Meißner Porzellanglocken sind klöppellose Glocken aus Keramik, welche meist von außen angeschlagen werden. Versuche anderer Manufakturen, derartige Glocken oder gar Glockenspiele aus Porzellan herzustellen hat es zwar gegeben, sie blieben bisher jedoch alle ohne Erfolg.

Geschichte

Bereits 1712 berichtete Johann Friedrich Böttger seinem Landesherren August dem Starken, dass er neben vielen anderen Gegenständen aus Porzellan, auch „Klocken–Spiehle“ herstellen könne. Entsprechende Versuche fanden aber nicht statt. Die ersten Versuche, Glocken aus Meißner Porzellan herzustellen, unternahm im Jahre 1731 der Modelleur der Porzellanmanufaktur Meißen, Johann Joachim Kaendler.
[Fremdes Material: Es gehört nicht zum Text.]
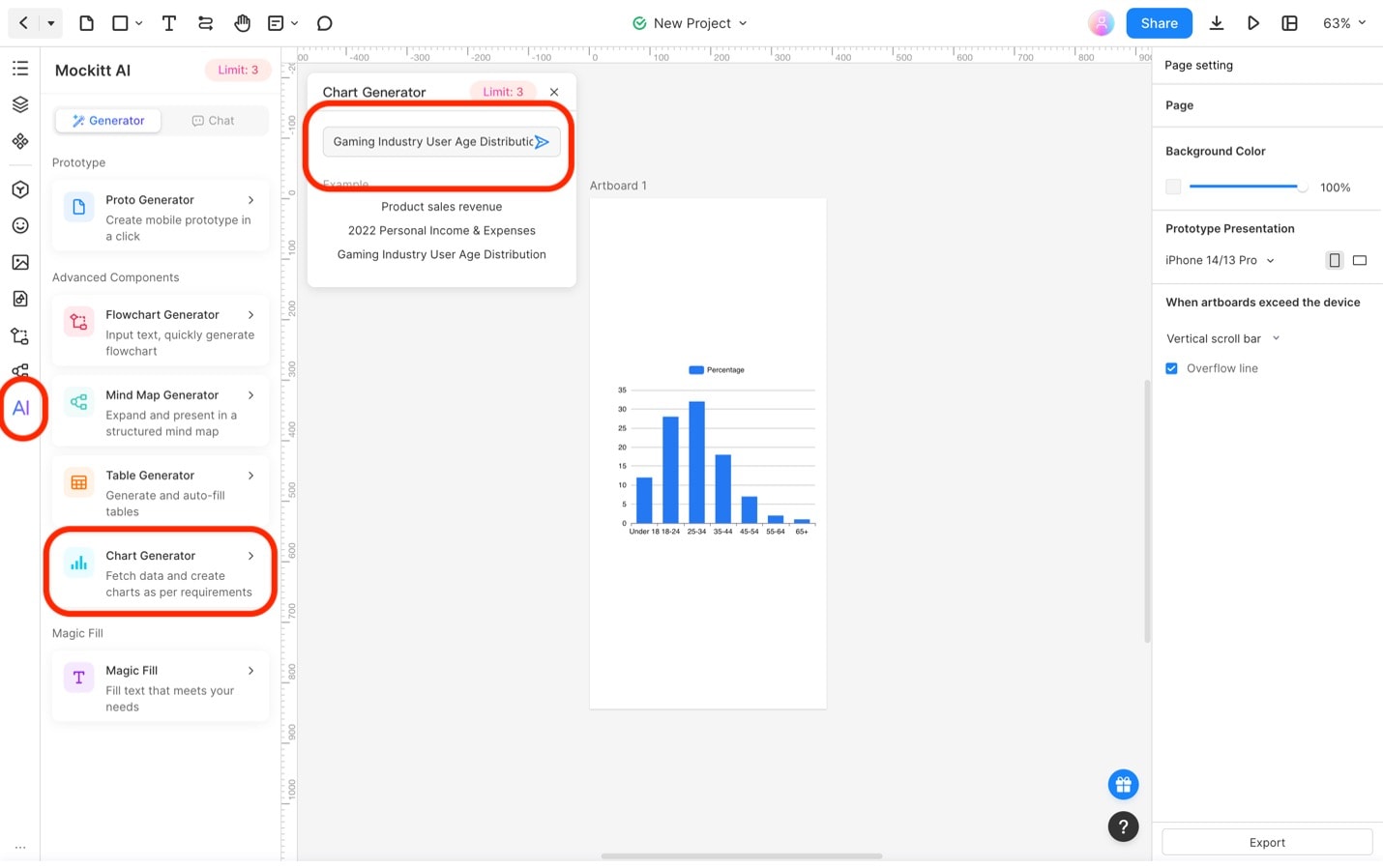Open the AI panel in left sidebar
Viewport: 1383px width, 868px height.
coord(20,408)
Ein von Kändler 1737 entstandenes Glockenspiel war zwar spielbar, allerdings war eine direkte Abstimmung der Glockenkörper nicht möglich.
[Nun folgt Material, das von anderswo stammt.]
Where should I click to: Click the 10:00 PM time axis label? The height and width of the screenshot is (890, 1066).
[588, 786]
Im Jahre 1740 schuf Kändler im Auftrag von Graf Heinrich von Brühl ein kleineres Tisch-Porzellanglockenspiel mit 48 Glocken in Schalen- und Becherform. Ein weiteres Glockenspiel entstand 1741. Dabei waren die einzelnen Glocken bereits farblich dekoriert und trugen das Wappen der Gräfin Brühl-Kolowrat. Trotzdem war es noch immer nicht möglich die Glocken harmonisch aufeinander abzustimmen. Nach weiteren missglückten Versuchen hat man dann die Herstellung von Porzellanglocken, mit Ausnahme einzelner Tischglocken, eingestellt. Im 19. Jahrhundert waren die Meißner Porzellanglocken klangtechnisch noch immer mangelhaft und deren Herstellung wurde daher nicht mehr weiterverfolgt.[1]
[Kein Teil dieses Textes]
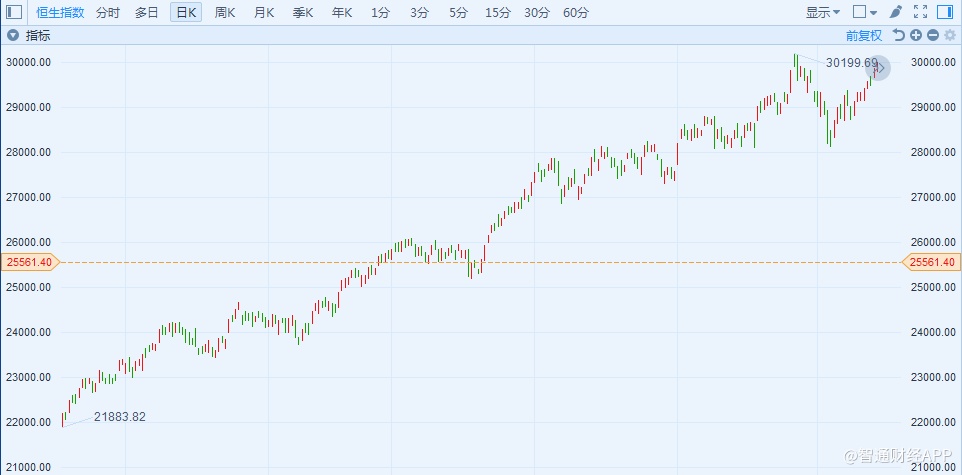Open the 显示 dropdown menu
This screenshot has width=962, height=475.
(x=823, y=13)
Im Zuge der anstehenden Tausendjahrfeier 1929 in Meißen beauftragte der damalige Direktor der Porzellanmanufaktur Meißen Max Adolf Pfeiffer im Jahre 1926, während der sogenannten Pfeifferzeit, den Porzellankünstler Emil Paul Börner die Arbeiten und Versuche für eine stimmbare Porzellanglocke wieder aufzunehmen. Nach entsprechenden Weiterentwicklungen durch Emil Paul Börner und weiteren Meistern des Porzellans wie Max Hermann Dietze und Ernst Fritz Gottschling, konnten ab 1927 die Glocken gestimmt werden. Die harmonische Abstimmung der einzelnen Glocken zu einem Glockenspiel war jetzt möglich geworden.[2][3] Ein Problem konnte jedoch nicht gelöst werden.

Durch die umfangreiche Forschungsarbeit in den 1920er Jahren war die Glocke zwar vom Tone her sowie in Form, Größe sowie Wandstärke, vorstimmbar geworden, aber welche Klangeigenschaft sie einmal haben wird, dass erfährt man auch noch heute erst nach dem eigentlichen Brand. Der Scherben selbst bewahrt also noch immer einige Geheimnisse für sich und gibt sie nicht preis.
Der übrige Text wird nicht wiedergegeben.